_EXTRACT TO READ_

Cooperativity between B lymphocyte membrane molecules: independent ligand occupancy and cross-linking of antigen receptors and Fc gamma receptors down-regulates B lymphocyte function.

IgG antibody-antigen complexes bound to B lymphocyte Fc gamma receptor (Fc gamma R) but not surface immunoglobulin inhibit the antibody-forming cell response but not proliferation of these cells in response to F(ab')2 anti-mu and lymphokines. The role of B lymphocyte antigen receptors in B lymphocyte Fc gamma R-mediated inhibition was evaluated. With the use of several different antigen receptor-dependent plaque-forming cell (PFC) responses, it was found that inhibition occurred irrespective of the type of stimulatory signal used, or whether antigen receptors were bound by antibody or occupied by nominal antigen. The degree of inhibition appeared to be directly related to the extent of antigen receptor cross-linking. Maximal inhibition only occurred if both antigen receptors and Fc gamma R were occupied by their respective ligands simultaneously during the early hours of activation. In contrast, antigen receptor-independent PFC responses to the mitogen lipopolysaccharide (LPS) were not inhibited by complexes. However, the antigen-independent TNP-specific PFC response to LPS was inhibited by the combination of IgG antibody-antigen complexes and the hapten, but by neither alone. These results suggest that a down-regulatory signal is generated by functional cooperation between Fc gamma R and antigen receptors. Generation of this inhibiting signal could be mediated by the previously described physical interaction between these two receptors, and interactions between membrane receptors may be a general mechanism utilized by lymphocytes for the integration of multiple signals.

_EXERCISE BRIEF_
Extract the passage of the B lymphocyte abstract from "Cooperativity between B" up to and including "B lymphocyte function.". The rows have nothing to do with the B lymphocyte abstract.

_MATERIAL SHOWN_
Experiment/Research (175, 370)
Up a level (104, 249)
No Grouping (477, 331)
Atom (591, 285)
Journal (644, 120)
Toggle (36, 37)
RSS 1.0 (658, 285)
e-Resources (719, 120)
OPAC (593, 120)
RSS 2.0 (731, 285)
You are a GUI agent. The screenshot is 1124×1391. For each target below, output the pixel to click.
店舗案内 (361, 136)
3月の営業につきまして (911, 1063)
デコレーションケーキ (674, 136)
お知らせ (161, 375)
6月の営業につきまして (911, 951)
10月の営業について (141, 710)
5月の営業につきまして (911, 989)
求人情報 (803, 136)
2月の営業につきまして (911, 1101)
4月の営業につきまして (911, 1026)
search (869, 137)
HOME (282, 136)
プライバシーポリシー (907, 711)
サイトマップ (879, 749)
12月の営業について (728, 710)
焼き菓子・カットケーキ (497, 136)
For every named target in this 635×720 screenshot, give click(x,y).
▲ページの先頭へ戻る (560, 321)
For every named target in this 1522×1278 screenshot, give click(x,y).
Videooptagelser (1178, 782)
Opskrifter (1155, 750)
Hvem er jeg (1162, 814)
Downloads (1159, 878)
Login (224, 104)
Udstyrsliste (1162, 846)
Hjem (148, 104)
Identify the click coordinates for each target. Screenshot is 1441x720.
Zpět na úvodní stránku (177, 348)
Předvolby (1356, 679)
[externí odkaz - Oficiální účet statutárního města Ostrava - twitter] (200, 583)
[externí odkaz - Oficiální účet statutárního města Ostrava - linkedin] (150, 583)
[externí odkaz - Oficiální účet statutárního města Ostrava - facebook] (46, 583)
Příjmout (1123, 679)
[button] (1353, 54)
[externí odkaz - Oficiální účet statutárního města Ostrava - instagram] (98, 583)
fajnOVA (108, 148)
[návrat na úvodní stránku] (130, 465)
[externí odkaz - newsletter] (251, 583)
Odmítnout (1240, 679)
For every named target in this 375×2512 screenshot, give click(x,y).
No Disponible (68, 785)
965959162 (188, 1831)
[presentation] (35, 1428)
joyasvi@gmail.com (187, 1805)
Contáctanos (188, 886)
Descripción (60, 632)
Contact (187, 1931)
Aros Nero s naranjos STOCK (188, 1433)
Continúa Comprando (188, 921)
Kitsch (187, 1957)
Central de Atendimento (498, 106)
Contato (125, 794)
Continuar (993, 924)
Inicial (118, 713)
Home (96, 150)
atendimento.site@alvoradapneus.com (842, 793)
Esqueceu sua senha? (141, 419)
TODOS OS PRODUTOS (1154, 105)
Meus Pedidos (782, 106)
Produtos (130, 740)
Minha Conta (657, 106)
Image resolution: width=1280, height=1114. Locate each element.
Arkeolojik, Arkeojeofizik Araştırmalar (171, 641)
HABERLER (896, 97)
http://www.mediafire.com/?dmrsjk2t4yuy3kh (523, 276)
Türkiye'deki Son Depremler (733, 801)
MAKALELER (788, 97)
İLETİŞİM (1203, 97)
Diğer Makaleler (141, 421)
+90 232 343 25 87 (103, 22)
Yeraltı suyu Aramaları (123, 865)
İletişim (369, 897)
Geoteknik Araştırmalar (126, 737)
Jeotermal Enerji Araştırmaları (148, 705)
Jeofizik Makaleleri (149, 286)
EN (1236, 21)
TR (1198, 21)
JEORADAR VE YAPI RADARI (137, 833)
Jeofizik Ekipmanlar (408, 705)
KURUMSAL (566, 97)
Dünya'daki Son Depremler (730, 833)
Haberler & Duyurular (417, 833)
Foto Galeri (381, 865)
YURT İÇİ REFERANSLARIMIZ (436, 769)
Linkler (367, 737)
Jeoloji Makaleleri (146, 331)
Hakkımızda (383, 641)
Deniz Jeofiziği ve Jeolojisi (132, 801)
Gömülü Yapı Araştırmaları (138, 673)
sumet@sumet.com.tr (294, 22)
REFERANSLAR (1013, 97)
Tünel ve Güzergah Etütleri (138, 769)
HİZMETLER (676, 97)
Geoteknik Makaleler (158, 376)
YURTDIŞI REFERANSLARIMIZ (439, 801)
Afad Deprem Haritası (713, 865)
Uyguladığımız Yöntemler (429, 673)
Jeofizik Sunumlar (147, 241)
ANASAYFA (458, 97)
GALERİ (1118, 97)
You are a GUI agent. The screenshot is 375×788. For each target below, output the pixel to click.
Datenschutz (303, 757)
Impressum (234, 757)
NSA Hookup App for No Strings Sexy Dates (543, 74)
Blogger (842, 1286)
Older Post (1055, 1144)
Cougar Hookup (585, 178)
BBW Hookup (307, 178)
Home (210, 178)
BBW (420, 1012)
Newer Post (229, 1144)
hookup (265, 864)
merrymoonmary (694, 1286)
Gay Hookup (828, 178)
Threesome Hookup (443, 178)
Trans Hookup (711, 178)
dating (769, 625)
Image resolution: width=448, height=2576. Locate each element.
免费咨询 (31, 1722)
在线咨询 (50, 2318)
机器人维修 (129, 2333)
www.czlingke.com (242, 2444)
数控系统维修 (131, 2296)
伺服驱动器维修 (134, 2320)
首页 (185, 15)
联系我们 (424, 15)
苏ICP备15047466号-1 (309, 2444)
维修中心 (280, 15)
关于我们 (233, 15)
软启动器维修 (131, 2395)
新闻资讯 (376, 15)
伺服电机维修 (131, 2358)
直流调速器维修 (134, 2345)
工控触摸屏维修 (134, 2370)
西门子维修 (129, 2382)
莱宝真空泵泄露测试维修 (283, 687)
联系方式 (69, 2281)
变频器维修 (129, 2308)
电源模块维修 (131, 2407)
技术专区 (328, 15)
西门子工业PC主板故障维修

_SOLUTION_
Cooperativity between B lymphocyte membrane molecules: independent ligand occupancy and cross-linking of antigen receptors and Fc gamma receptors down-regulates B lymphocyte function.